Cape Town - As an American staying in South Africa, with the Internet connection in my apartment so slow as to be almost non-existent, I’m not always the first to hear the latest news from home. It took a friend telling me the news about the bombings in Boston on our walk on Tuesday to turn my day quite upside down.
The first things running through my head: a mental checklist of everyone I know in Boston; my friends at university there; the running fanatics I know who had been trying to qualify for the marathon; any family who may have been in the area. Once Facebook checks and emails confirmed that everyone was safe, I was able to focus on the horror of the bombing itself.
The Boston Marathon isn’t just a sporting event, especially not for the city’s residents. It’s always held on Patriots’ Day, a Boston holiday, and referred to as Marathon Monday. The day is a city-wide party. Thousands of people wake up early, crack a beer (or five), and line the streets for hours to cheer for the runners braving the hilly race.
I’ve never run a full marathon, but I’ve done a half. The feeling of crossing the finish line is amazing – a mixture of exhaustion, happiness and empowerment. For the Boston Marathon, people train for months just to qualify, fantasising about cresting the final “Heartbreak Hill” and finishing the race.
I can’t imagine that feeling being so quickly flipped into the terror and blood-smeared streets that I’ve been seeing in the news. I can’t speak for every American, but targeting the Boston Marathon feels like a personal violation - the perpetrators have taken a day of pride for an entire city and nation, and reduced it to tears, confusion and chaos. It’s no longer a day that anyone wants to remember. “Heartbreak Hill” has a whole new meaning.

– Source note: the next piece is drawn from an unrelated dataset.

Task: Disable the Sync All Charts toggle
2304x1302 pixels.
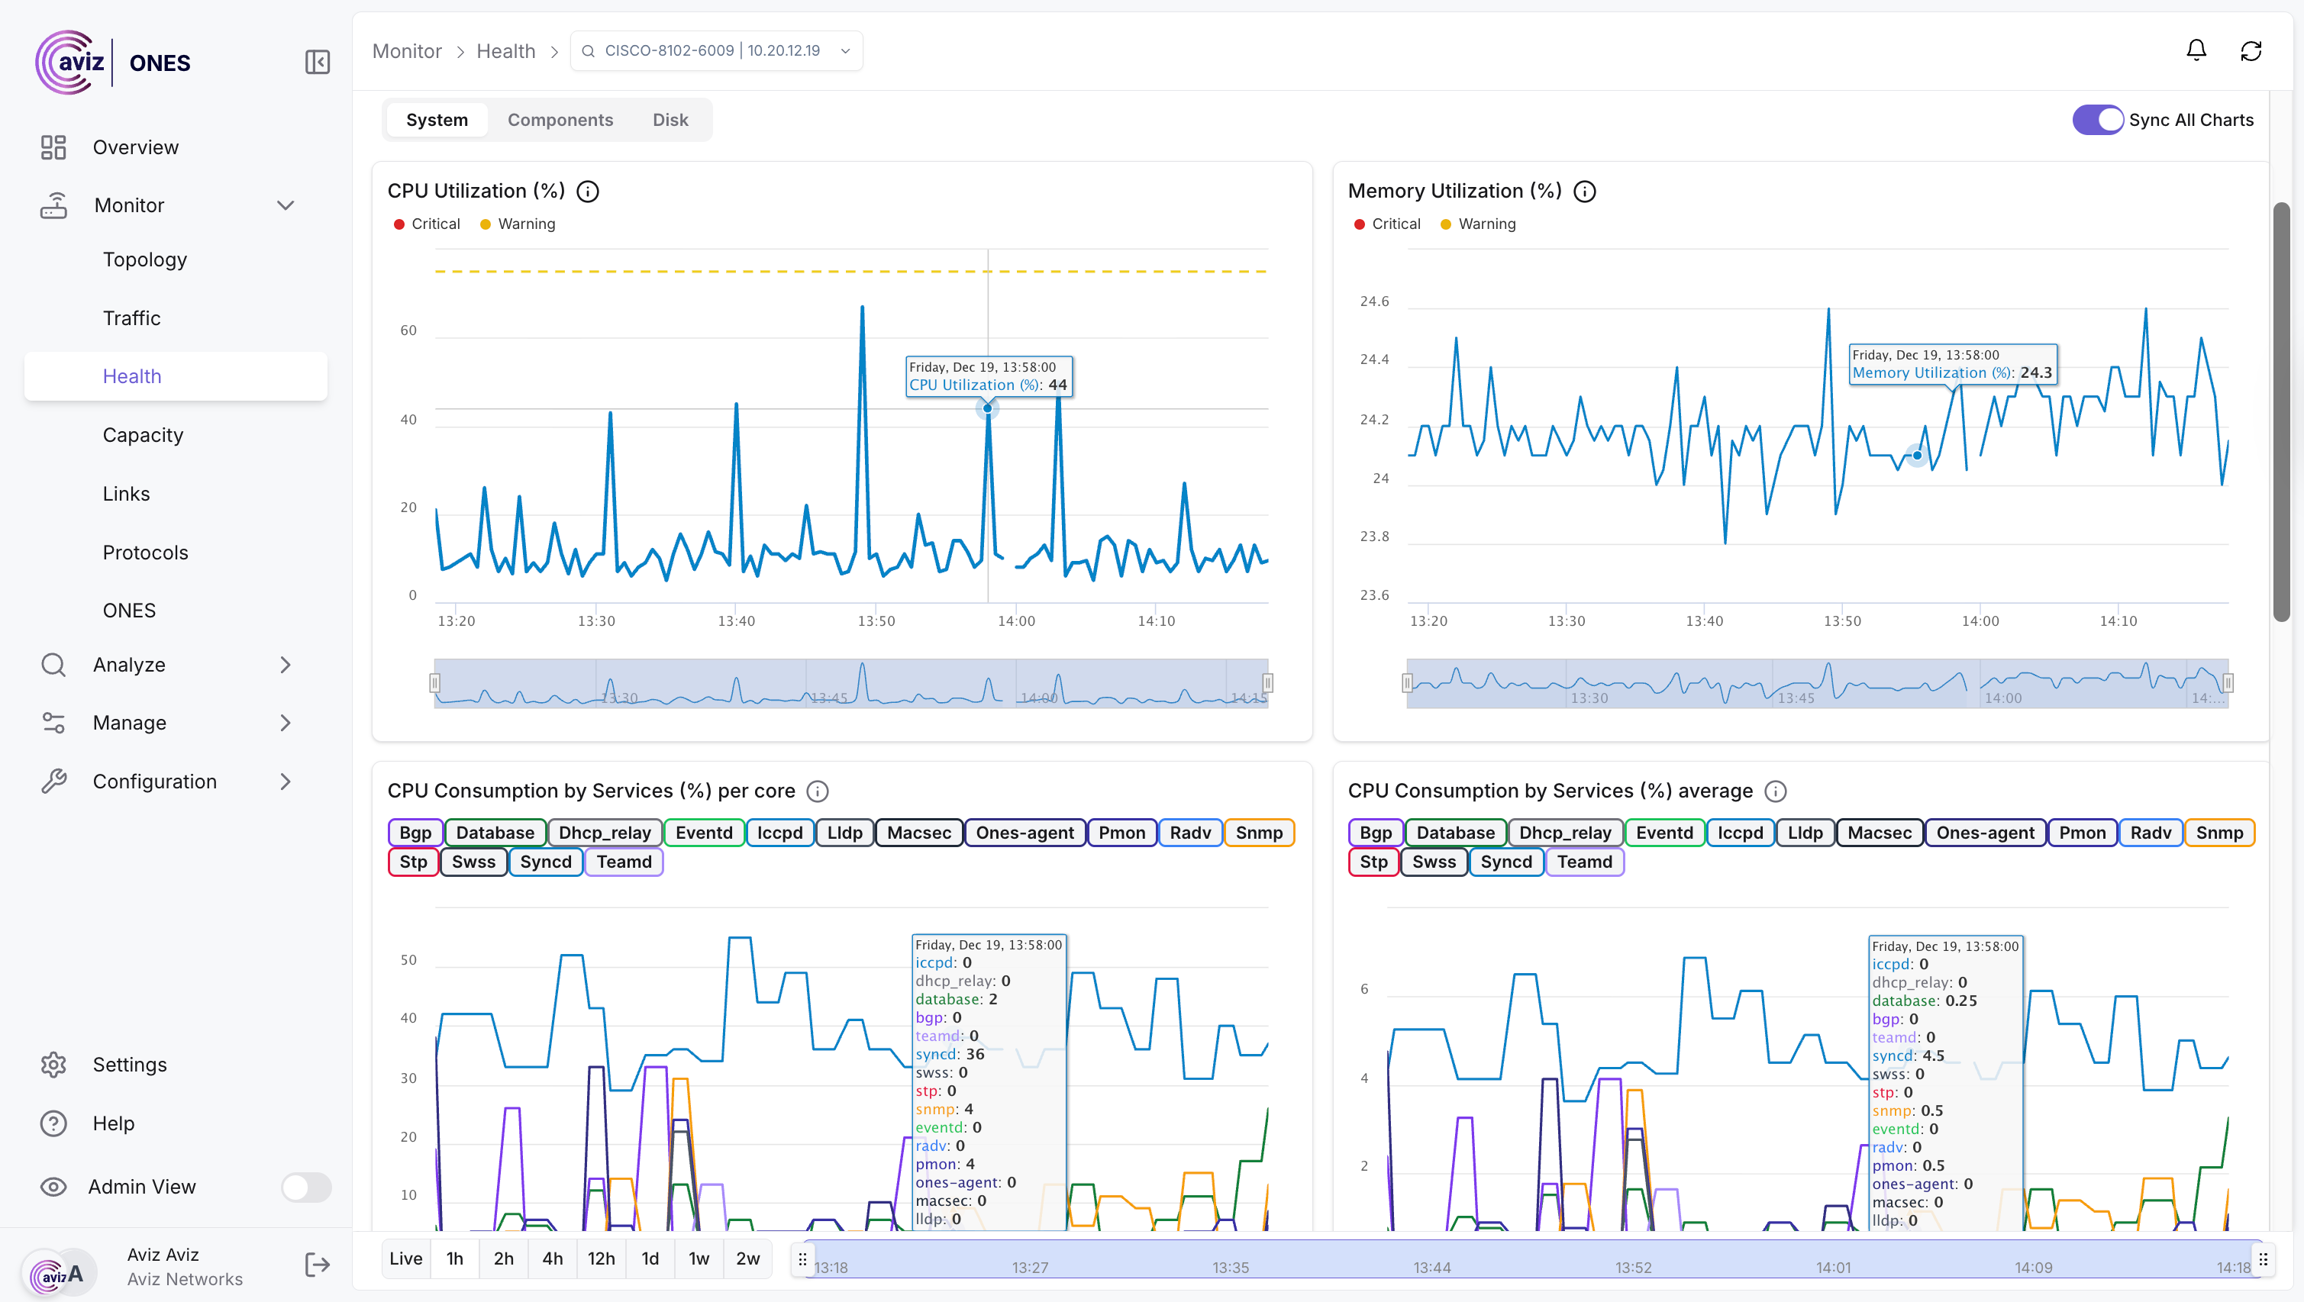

I’m shocked, saddened and horrified, of course. But I’m also just so tired and angry with the mass shootings and acts of terror plaguing America.
This past year alone, we have seen a mass shooting at a cinema; the attack at a Newton elementary school that left 26 dead, mostly children; and now we watch as more than 170 injuries and at least three recorded fatalities unfold at an event supposed to be a culmination of athleticism and pride. It feels like being kicked repeatedly while we’re down.
I’m impressed with the resilience and strength that I already see coming out of Boston: the tales of people opening their doors for stranded runners, the heroic acts of policemen and firemen, residents coming together for vigils. But I have to admit: I’m sick of my nation constantly having to pick up its pieces.